> _MATERIAL_:

= = =

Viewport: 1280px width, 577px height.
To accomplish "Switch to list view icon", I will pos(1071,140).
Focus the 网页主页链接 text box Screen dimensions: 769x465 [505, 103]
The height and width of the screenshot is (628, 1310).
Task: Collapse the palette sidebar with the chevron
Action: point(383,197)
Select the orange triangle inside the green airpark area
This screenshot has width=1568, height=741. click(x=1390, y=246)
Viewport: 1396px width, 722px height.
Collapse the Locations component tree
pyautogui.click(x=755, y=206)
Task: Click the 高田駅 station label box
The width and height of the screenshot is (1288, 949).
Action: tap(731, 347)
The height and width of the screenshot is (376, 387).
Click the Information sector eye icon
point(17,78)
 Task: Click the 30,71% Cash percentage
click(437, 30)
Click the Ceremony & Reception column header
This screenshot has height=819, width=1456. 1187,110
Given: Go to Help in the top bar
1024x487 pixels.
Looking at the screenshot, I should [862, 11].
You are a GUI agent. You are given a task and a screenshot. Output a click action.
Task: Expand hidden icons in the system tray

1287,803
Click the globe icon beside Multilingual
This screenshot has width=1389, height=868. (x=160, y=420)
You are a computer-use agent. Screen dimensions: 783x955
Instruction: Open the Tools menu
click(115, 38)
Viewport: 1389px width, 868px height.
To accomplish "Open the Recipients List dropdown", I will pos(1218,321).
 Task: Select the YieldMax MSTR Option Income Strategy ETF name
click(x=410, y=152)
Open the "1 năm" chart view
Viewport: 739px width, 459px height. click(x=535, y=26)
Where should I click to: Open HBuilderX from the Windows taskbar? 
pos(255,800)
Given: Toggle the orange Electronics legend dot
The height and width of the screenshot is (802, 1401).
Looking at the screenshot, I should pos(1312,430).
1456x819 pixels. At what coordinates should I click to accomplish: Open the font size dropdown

= = =

> _DIRECTION_: Please reproduce the data above exactly, starting at the line that contains "Task: Click the 30,71% Cash percentage" and ending at the line that contains "Looking at the screenshot, I should [862, 11].", with both of those lines included.

> _OUTPUT FOR THIS EXERCISE_:
 Task: Click the 30,71% Cash percentage
click(437, 30)
Click the Ceremony & Reception column header
This screenshot has height=819, width=1456. 1187,110
Given: Go to Help in the top bar
1024x487 pixels.
Looking at the screenshot, I should [862, 11].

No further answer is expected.